Kurz war in Sachen Humor mit Vizekanzler Heinz-Christian Strache auf einer Wellenlänge, während Strache von der Professionalität und Zielstrebigkeit der Kurz-ÖVP beeindruckt war. Man traf einander sogar in den eigenen vier Wänden. „Das ist ein Vertrauensvorschuss für denjenigen, der eingeladen ist. Der Gastgeber gibt dabei ja etwas von sich preis“, erklärt einer, der dabei war. Dazu gehörte gemeinsames Essen und Trinken, meist wurde Sushi oder Pizza bestellt.
Kurz und Werner Kogler hingegen hätten bis zum Schluss „gefremdelt“, erzählt man sich. Umso wichtiger war und ist das gute Verhältnis zwischen den Klubobleuten August Wöginger und Sigrid Maurer. Ohne sie, ist man sich auf beiden Seiten sicher, hätte die Koalition niemals so lange durchgehalten.
Privat hätten aber alle Beteiligten immer eine „gesunde, respektvolle Distanz“ gewahrt. Auch zwischen Mitarbeitern der Kabinette sei immer ein „latentes Misstrauen“ in der Luft gelegen. Daran habe auch der Abgang von Kurz Ende 2021 nur wenig geändert.
Schwarz-rote Annäherung
Damit keine Missverständnisse entstehen: Um Freundschaft oder Verhaberung geht es nicht – das betonen alle Befragten. Eine ÖVP-Politikerin bringt es auf den Punkt: „Das Zwischenmenschliche hilft, um auf einer professionellen Ebene gemeinsam Erfolge zu erzielen.“
Eine vorsichtige Annäherung gab es jüngst zwischen ÖVP und SPÖ bzw. dem engsten Kreis um Karl Nehammer und Andreas Babler bei einem Tafelspitz-Essen.
Seit 2020: ÖVP-Grüne
Sebastian Kurz, Alexander Schallenberg und dann Karl Nehammer mit Werner Kogler
2019-2020: Experten
Bundeskanzlerin Brigitte Bierlein
2017-2019: ÖVP-FPÖ
Sebastian Kurz mit Heinz-Christian Strache
2016-2017: SPÖ-ÖVP
Christian Kern mit Reinhold Mitterlehner und Wolfgang Brandstetter
2008-2016: SPÖ-ÖVP
Werner Faymann mit Michael Spindelegger und Reinhold Mitterlehner
2007-2008: SPÖ-ÖVP
Alfred Gusenbauer mit Wilhelm Molterer
2000-’07: ÖVP-FPÖ/BZÖ
Wolfgang Schüssel mit Susanne Riess, Herbert Haupt und Hubert Gorbach
Zwischen den beiden Parteien gilt es noch reichlich Beziehungsarbeit zu leisten – wenn man bedenkt, dass die einstigen Großkoalitionäre einander nach dem Bruch 2017 nun sieben Jahre lang als Kanzler- und Oppositionspartei feindlich gegenüber gestanden sind.
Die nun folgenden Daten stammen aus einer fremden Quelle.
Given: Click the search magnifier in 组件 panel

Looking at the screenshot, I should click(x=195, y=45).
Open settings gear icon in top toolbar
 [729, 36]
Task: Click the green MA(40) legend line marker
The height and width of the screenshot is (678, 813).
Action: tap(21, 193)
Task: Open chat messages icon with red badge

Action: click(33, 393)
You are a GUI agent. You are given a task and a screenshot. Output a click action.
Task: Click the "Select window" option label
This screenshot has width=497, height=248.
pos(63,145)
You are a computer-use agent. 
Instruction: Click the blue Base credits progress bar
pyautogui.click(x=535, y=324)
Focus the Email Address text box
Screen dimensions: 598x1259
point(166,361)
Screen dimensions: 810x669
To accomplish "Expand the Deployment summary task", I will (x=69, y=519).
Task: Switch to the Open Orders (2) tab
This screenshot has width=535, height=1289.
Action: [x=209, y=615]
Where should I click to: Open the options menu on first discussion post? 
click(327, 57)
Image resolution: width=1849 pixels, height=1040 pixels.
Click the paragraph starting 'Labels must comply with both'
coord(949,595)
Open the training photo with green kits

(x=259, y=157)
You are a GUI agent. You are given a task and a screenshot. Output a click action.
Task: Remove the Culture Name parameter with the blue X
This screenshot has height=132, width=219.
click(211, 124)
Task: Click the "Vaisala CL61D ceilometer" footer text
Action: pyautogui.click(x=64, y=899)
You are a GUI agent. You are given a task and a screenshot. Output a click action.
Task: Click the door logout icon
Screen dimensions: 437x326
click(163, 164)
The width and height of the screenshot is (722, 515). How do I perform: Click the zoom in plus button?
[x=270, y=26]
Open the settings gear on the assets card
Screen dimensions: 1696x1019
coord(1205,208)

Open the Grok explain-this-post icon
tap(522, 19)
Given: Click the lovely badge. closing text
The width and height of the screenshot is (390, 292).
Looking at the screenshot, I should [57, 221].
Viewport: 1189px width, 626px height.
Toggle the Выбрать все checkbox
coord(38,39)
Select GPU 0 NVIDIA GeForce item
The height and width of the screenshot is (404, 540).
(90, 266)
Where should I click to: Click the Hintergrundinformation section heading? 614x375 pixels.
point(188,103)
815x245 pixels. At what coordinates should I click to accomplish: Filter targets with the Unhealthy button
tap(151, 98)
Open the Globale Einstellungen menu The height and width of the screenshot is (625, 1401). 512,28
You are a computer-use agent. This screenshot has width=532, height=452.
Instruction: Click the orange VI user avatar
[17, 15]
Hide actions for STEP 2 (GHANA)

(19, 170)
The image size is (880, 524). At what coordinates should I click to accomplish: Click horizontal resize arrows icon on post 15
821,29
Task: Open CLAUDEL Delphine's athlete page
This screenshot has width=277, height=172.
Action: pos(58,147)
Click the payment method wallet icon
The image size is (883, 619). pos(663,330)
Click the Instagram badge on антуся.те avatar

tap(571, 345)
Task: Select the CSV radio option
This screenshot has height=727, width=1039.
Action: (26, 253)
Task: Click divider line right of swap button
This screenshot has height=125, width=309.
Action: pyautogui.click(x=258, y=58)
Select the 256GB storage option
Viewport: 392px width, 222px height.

Unterstützend wirken dabei jene Bande, die in dieser langen Zeit nie zerrissen sind. Nehammer und der Wiener SPÖ-Stadtrat Peter Hanke zum Beispiel sollen schon lange befreundet sein. Auf professioneller Ebene sind die Präsidenten Harald Mahrer, Wirtschaftskammer, und Wolfgang Katzian, Gewerkschaftsbund, aufeinander eingespielt – beide sind jetzt auch in den jeweiligen Verhandlerteams.
Hier hakt ein ÖVP-Mann ein, der schon auf vielen politischen Ebenen Verhandlungen geführt hat: „So verschieden die Personen und die Welten, aus denen sie kommen, sind: die Wertschätzung muss immer da sein. Dazu gehört, wie in jeder guten Beziehung, dass man versucht, den anderen zu verstehen, sich in ihn hineinzuversetzen.“
Türkis-grünes Feilschen
In der türkis-grünen Ära galt über weite Teile die Devise: „leben und leben lassen“, wonach jeder seine eigenen Ziele verfolgen durfte. Mit der Zeit wurde daraus eher ein Abtausch von Interessen, ein ständiges Feilschen.
Deshalb sagt ein ÖVP-Mann in Hinblick auf die anstehenden Koalitionsverhandlungen, dass ÖVP, SPÖ und (aus jetziger Sicht) Neos mehr gemeinsame Ziele und Wege definieren müssten.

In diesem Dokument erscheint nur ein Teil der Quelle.